(WHAT YOU WILL DO): Pictures in the listing below are skipped, while the lines from the "This screenshot has height=360, width=681." line through the "The height and" line are returned word for word.

DATA UNDER STUDY START

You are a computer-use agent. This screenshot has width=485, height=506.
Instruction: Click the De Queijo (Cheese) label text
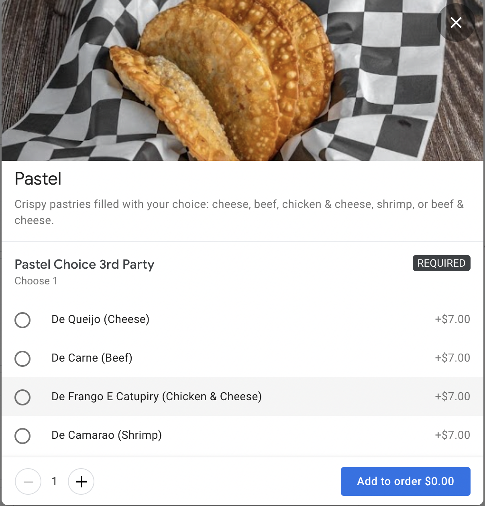(100, 319)
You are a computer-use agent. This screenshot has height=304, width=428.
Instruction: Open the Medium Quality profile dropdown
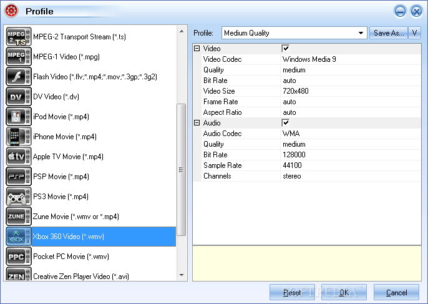point(294,33)
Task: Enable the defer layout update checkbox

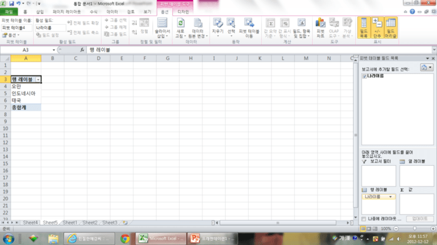Action: point(363,219)
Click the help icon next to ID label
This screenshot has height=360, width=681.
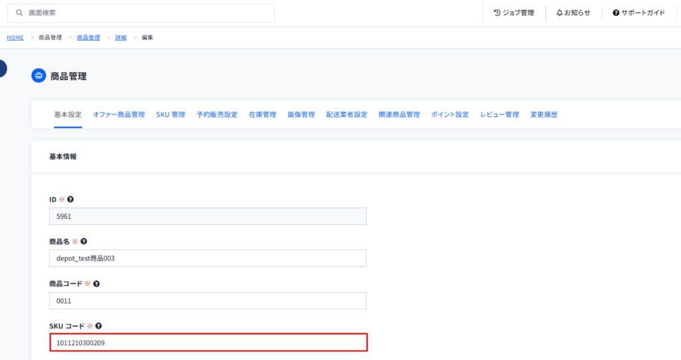[70, 199]
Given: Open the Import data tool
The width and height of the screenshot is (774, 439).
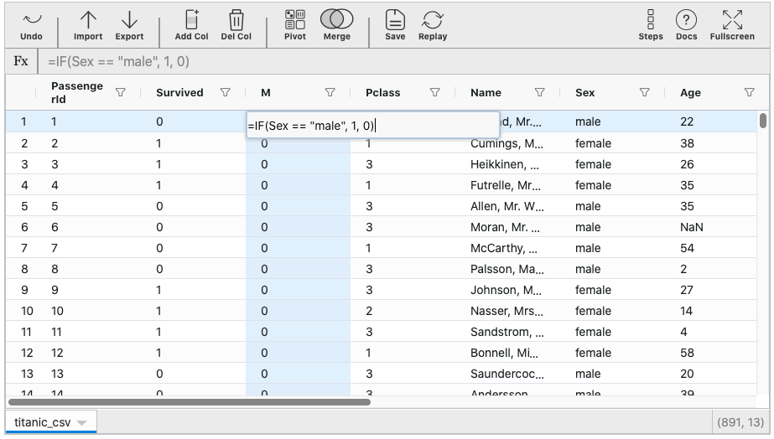Looking at the screenshot, I should pyautogui.click(x=88, y=24).
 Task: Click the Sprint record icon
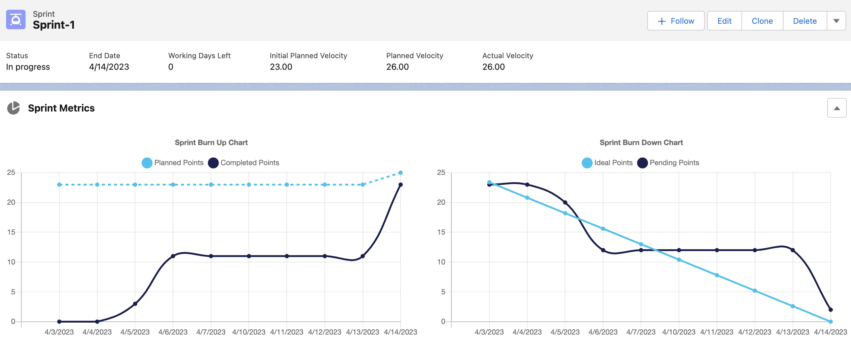[x=16, y=20]
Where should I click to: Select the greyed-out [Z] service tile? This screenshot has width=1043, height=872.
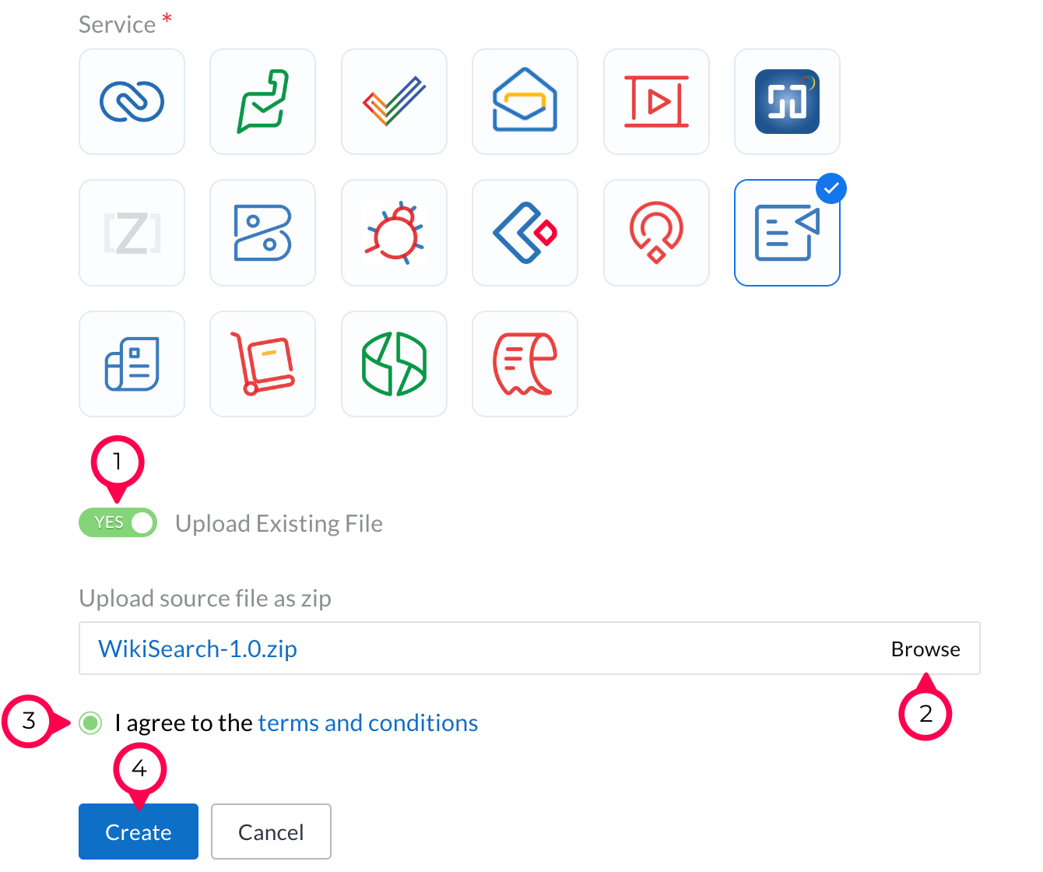coord(132,233)
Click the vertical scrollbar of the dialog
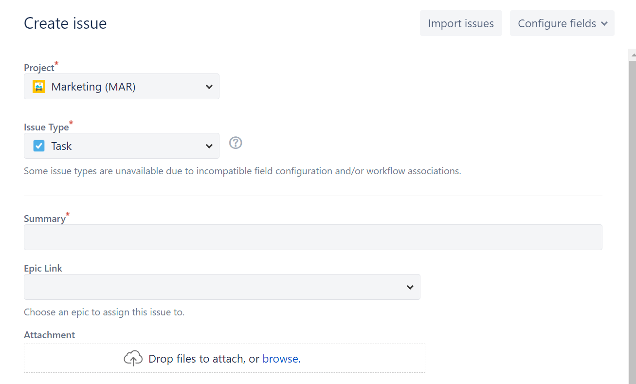Screen dimensions: 636x384 pyautogui.click(x=632, y=219)
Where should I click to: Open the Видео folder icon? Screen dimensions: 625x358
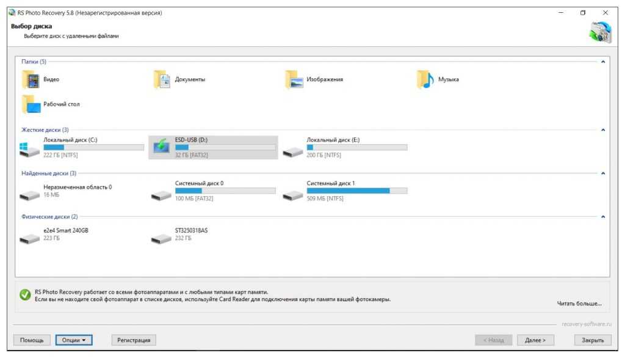31,79
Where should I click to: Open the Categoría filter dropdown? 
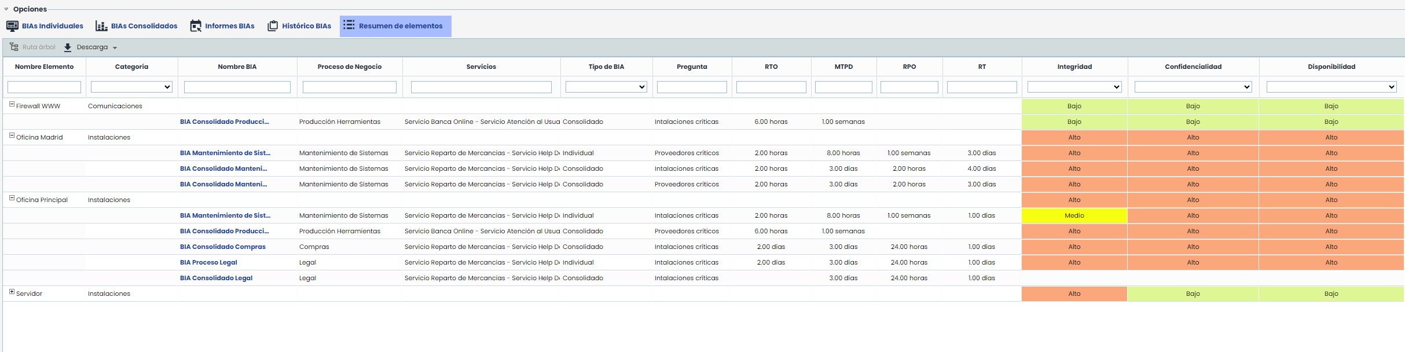tap(131, 87)
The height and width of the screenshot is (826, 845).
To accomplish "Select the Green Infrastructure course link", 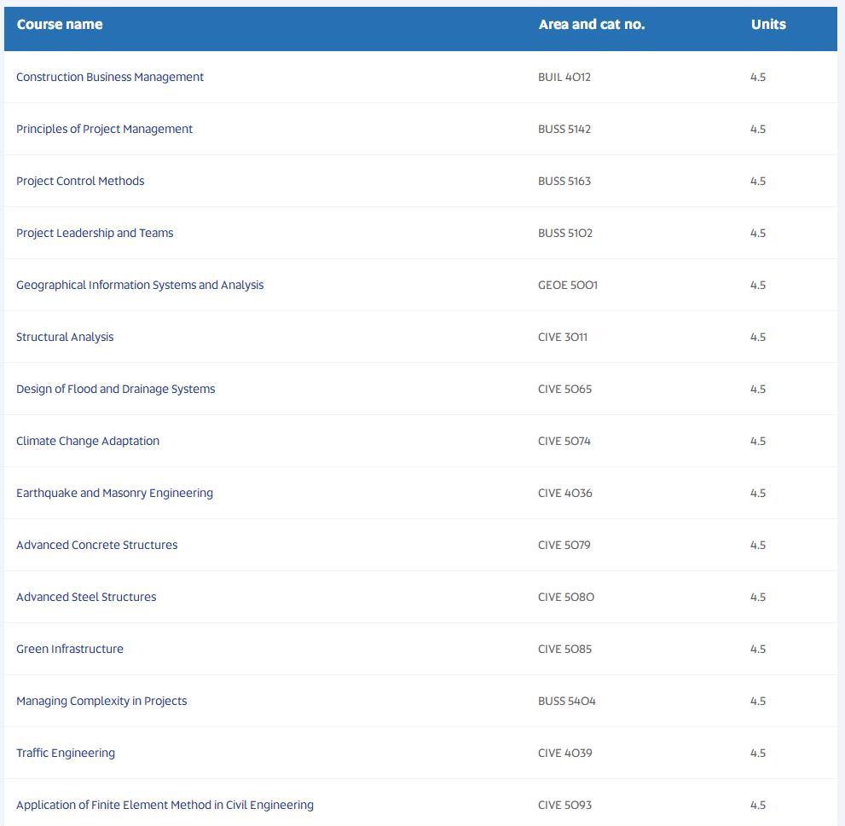I will click(x=70, y=650).
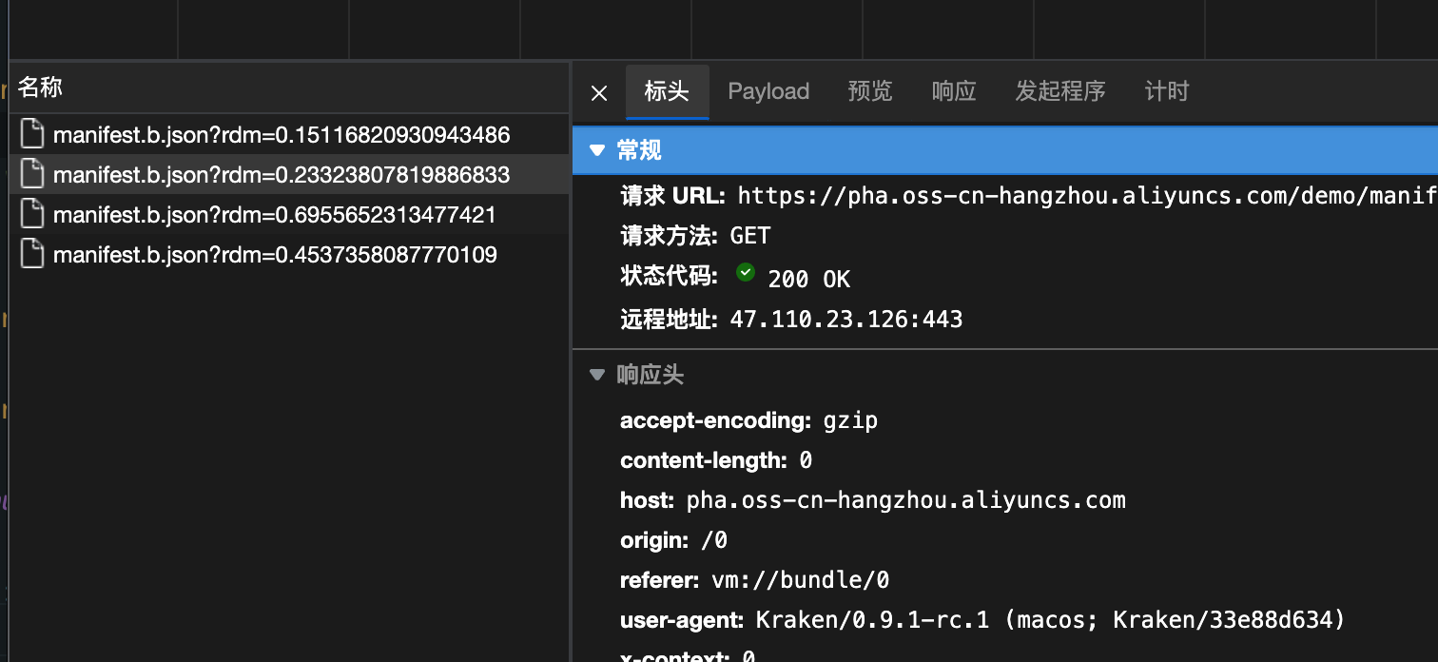Click the green 200 OK status checkmark icon

tap(746, 272)
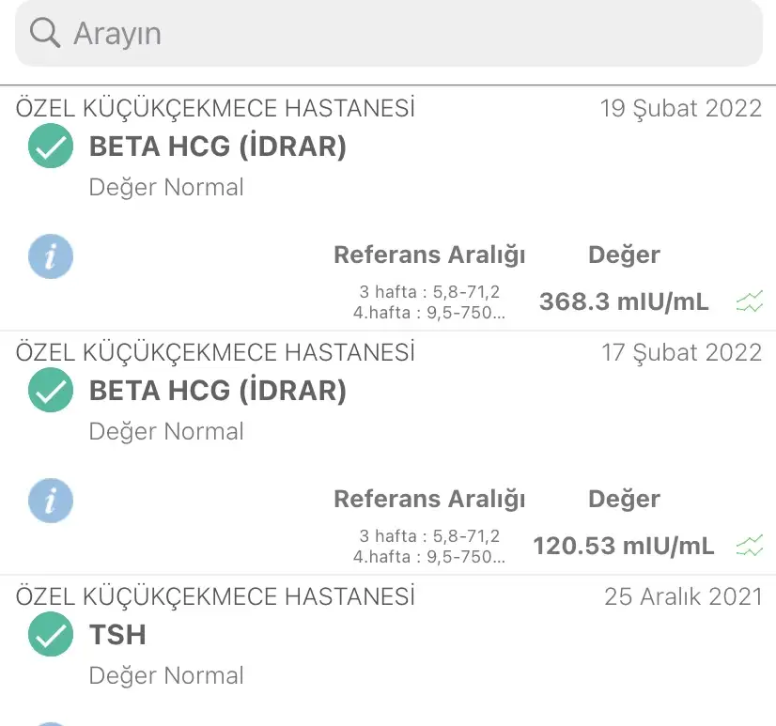
Task: Tap Değer Normal status under TSH
Action: point(166,675)
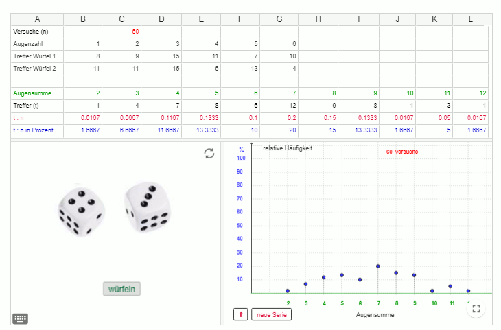
Task: Click the Treffer Würfel 1 row label
Action: click(x=37, y=56)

DATA UNDER STUDY END

(REPLY TO THE EXERCISE):
This screenshot has height=360, width=681.
[70, 199]
Given: Open the Import data tool
The width and height of the screenshot is (774, 439).
Looking at the screenshot, I should pyautogui.click(x=88, y=24).
 Task: Click the Sprint record icon
[x=16, y=20]
Where should I click to: Select the greyed-out [Z] service tile? This screenshot has width=1043, height=872.
coord(132,233)
Click the vertical scrollbar of the dialog
Screen dimensions: 636x384 pyautogui.click(x=632, y=219)
Where should I click to: Open the Видео folder icon? Screen dimensions: 625x358
31,79
Where should I click to: Open the Categoría filter dropdown? 
tap(131, 87)
The height and width of the screenshot is (826, 845).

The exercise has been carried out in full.